Over the last year and a half I have been editing the talos harness for various bug fixes, but just recently I have needed to dive in and add new tests and pagesets to talos for Firefox and Fennec.  Here are some of the things I didn’t realize or have inconveniently forget about what goes on behind the scenes.

  • tp4 is really 4 tests: tp4, tp4_nochrome, tp4_shutdown, tp4_shutdown_nochrome.  This is because in the .config file, we have “shutdown: true” which adds _shutdown to the test name and running with –noChrome adds the _nochrome to the test name.  Same with any test that us run with the shutdown=true and nochrome options.
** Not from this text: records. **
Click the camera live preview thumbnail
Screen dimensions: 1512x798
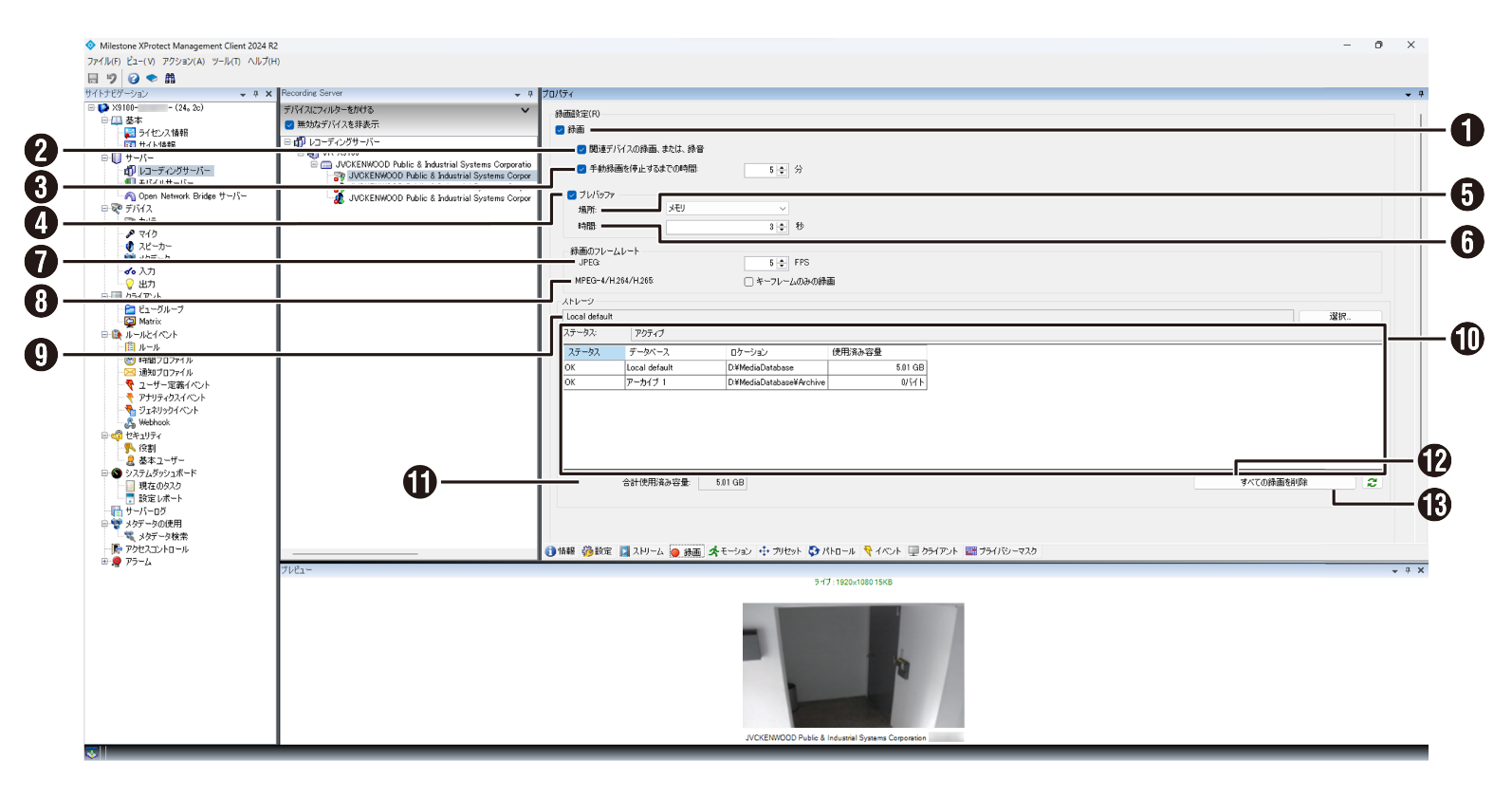point(853,665)
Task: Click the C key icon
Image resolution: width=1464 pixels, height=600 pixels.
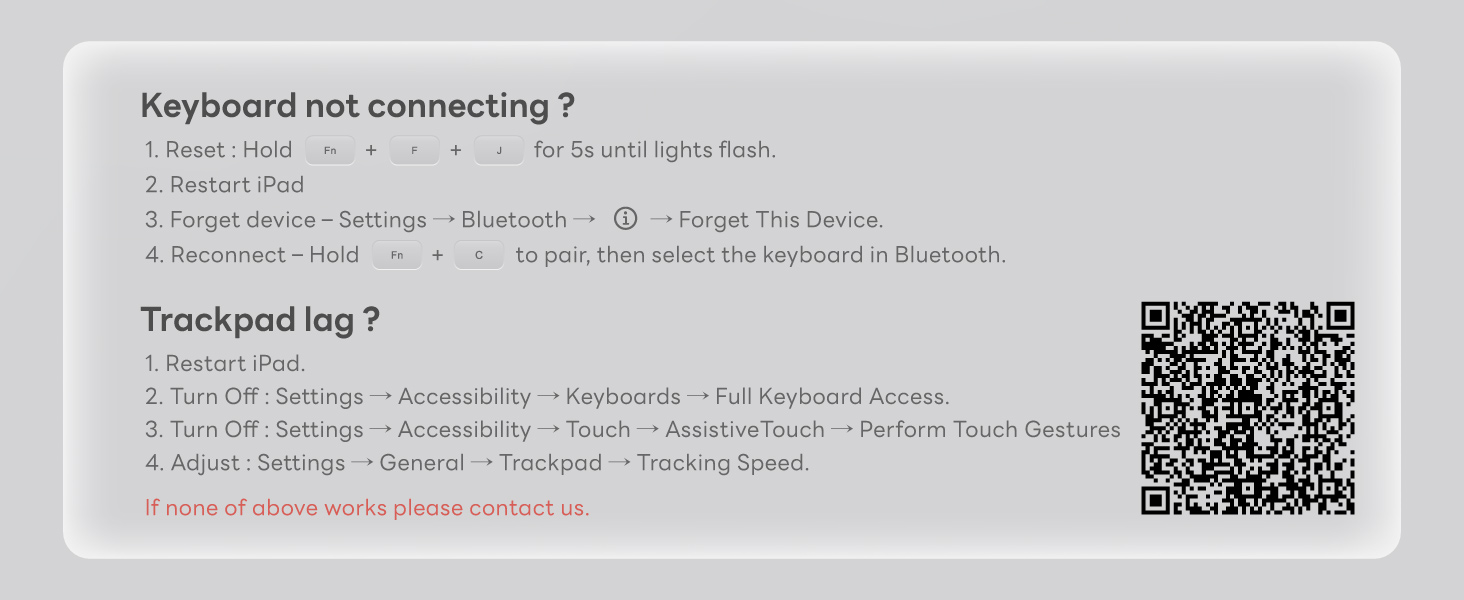Action: pos(479,255)
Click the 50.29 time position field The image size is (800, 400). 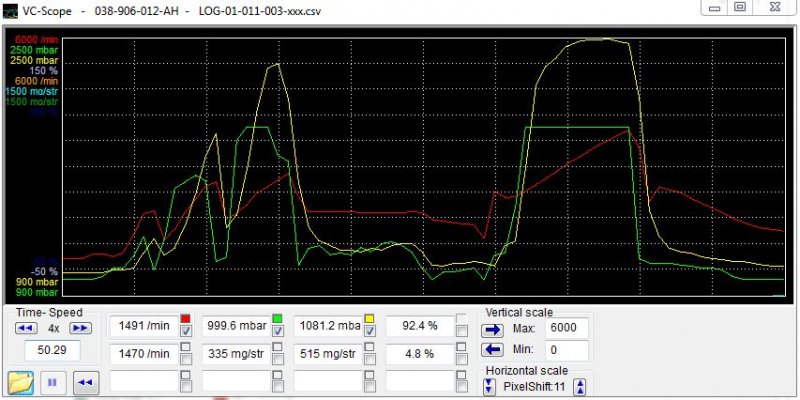pyautogui.click(x=53, y=350)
  • when adding new tests, we need to add the test information to the graph server (staging and production).  This is done in the hg.mozilla.org/graphs repository by adding to data.sql.
  • when adding new pagesets (as I did for tp4 mobile), we need to provide a .zip of the pages and the pageloader manifest to release engineering as well as modifying the .config file in talos to point to the new manifest file.  see bug 648307
  • Also when adding new pages, we need to add sql for each page we load.  This is also in the graphs repository bug in pages_table.sql.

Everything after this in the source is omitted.